Recording and Materials

The recording and slides for this lesson will be posted here after April 24, 2026.

In This Lesson

More Reasons to Care About Assessment

The previous modules demonstrate that AI tools are not a panacea and should not be adopted uncritically. Each institution is unique, so any AI tool should be assessed on those merits. However, there is some preliminary research on how successful AI adoption tends to be, which can provide useful context when deciding how much effort to put into assessment.

Systematic studies of AI adoption in academic libraries are rare. However, broader analyses done by McKinsey & Company (2025), MIT’s NANDA lab (Challapally, Pease, Raskar, & Chari, 2025), and Harvard Business School (Dell’Acqua et al, 2026). provide broader analyses, including “Knowledge workers” that could apply to libraries. For example, despite much discussion, they find that only ~5–7% of institutions have formally, systematically integrated AI into their workflows. ~80% of individuals experiment with or regularly use AI, but enterprise-level adoption is rarer, often failing at the pilot stage. ~60% of institutions have at least investigated or experimented with enterprise tools, however only ~20–30% move to pilot them. This can be due to:

On the other hand, organizations which successfully adopt AI tools tend to have the following characteristics:

Several strategies are used much more by successful AI adopters: human in the loop, building technology infrastructure, clearly defined AI road maps, leadership buy-in, embedding AI solutions into existing processes, agile product delivery, strategic workforce planning, iterative solution development, and rapid development cycles.
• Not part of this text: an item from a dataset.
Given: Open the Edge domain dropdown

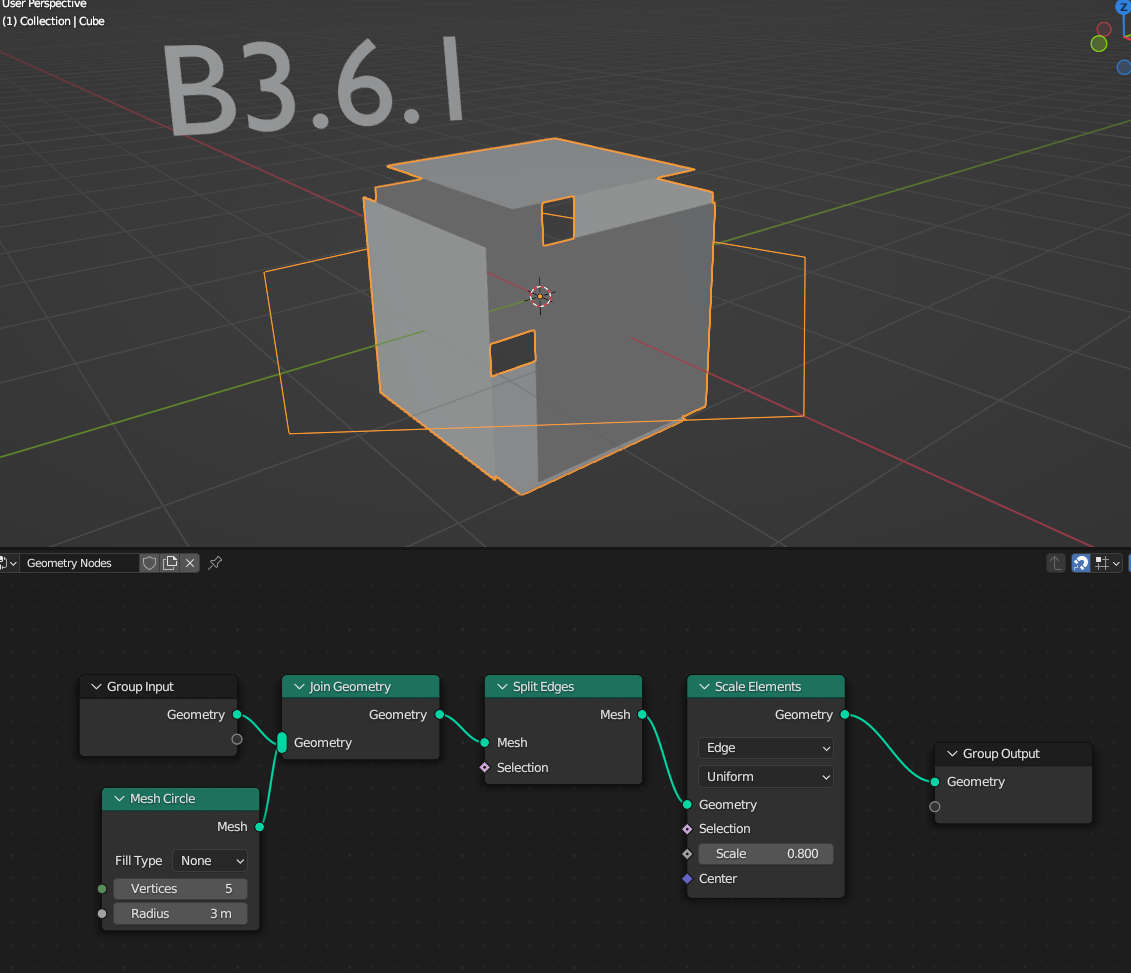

Of those that do adopt AI, 39% believe AI quantifiably decreased costs, usually by 10% or less. However, they also report qualitative improvements in things like innovation, customer/employee satisfaction, and cost, noting that because AI tools are integrated into larger workflows their specific effects can be difficult to tease out.

Common Assessment Concepts

For those who wish to adopt generative AI tools, there is no one-size-fits-all approach to assessment. Below is a list of common assessment concepts. It can be overwhelming, but remember that not every priority will be relevant for every product and, in many cases, a vendor or external partner may have already taken care of one or more points. Below the list are some general guidelines on how to determine which concepts are appropriate for an institutions’ use-case and how they should be weighted relative to one another.

AI Performance Concepts

These concepts cover how the AI performs as a standalone tool, not taking into account whether it fits any institutions’ specific policies & procedures.

To make each concept more concrete, they include examples of how they might be applied to three different generative AI programs, a chatbot (like ChatGPT), a coding agent/assistant (like Claude Code), and an AI assisted information retrieval (aka, RAGs like Consensus or Elicit).

AI Integration Concepts

These concepts cover how easy/hard it is to integrate the tool into existing policies & procedures, monitor it, and make any necessary changes, regardless of how well the AI tool performs.

Picking Which Assessment Concepts To Use

Hatton (2008) summarizes four common methods of prioritizing software requirements.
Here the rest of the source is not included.